* **LISTED ENTRIES**:
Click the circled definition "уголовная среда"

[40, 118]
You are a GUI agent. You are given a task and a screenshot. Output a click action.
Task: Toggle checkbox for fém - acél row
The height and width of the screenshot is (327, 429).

* **TO DO**:
Reproduce all of the data above, requests included, with each coordinate in the answers multiplied by 1.7 and rounded to the nearest whole number, halves rounded up.

* **TASK SOLUTION**:
Click the circled definition "уголовная среда"

[68, 201]
You are a GUI agent. You are given a task and a screenshot. Output a click action.
Task: Toggle checkbox for fém - acél row
The height and width of the screenshot is (327, 429).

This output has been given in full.